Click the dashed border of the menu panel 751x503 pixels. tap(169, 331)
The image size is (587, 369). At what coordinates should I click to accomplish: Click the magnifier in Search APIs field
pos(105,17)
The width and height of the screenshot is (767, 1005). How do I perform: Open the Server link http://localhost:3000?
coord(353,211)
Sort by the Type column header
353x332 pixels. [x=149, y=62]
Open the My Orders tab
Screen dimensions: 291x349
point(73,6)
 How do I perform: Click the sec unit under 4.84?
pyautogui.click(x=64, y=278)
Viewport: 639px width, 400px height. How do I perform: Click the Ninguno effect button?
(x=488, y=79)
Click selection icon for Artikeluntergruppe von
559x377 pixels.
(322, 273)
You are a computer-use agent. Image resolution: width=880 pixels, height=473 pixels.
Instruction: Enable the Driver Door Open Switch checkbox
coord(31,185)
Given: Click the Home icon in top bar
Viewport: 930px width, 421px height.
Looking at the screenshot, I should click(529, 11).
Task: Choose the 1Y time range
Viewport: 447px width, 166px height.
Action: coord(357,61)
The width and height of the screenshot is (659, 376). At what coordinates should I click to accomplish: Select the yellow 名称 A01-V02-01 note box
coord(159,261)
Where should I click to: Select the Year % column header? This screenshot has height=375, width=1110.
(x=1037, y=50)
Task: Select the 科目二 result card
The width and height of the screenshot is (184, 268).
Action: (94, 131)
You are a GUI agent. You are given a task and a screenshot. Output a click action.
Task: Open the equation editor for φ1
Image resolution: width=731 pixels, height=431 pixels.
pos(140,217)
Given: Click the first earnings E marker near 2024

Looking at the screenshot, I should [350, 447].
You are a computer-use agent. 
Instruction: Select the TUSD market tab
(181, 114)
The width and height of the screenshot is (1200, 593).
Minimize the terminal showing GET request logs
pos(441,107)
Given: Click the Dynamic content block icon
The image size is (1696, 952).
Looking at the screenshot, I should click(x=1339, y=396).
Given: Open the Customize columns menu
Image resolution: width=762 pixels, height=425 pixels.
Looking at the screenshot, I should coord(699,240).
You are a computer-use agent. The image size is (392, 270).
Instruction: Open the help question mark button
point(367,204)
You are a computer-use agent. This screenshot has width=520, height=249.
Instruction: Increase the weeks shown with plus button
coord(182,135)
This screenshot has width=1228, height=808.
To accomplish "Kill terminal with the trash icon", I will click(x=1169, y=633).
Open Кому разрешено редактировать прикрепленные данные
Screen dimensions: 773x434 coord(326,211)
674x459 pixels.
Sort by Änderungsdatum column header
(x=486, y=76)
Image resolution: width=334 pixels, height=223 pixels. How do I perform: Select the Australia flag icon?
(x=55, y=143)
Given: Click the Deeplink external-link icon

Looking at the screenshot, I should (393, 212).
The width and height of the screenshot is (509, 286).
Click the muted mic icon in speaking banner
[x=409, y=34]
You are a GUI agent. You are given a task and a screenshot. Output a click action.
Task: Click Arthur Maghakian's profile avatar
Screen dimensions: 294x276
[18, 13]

▶ _WHAT YOU HAVE TO DO_
Among the records above, find each line containing the string "agent" and copy it.

▶ _RESULT FOR THIS TASK_
You are a computer-use agent. Image resolution: width=880 pixels, height=473 pixels.
You are a GUI agent. You are given a task and a screenshot. Output a click action.
You are a computer-use agent. 
You are a computer-use agent. The image size is (392, 270).
You are a computer-use agent. This screenshot has width=520, height=249.
You are a GUI agent. You are given a task and a screenshot. Output a click action.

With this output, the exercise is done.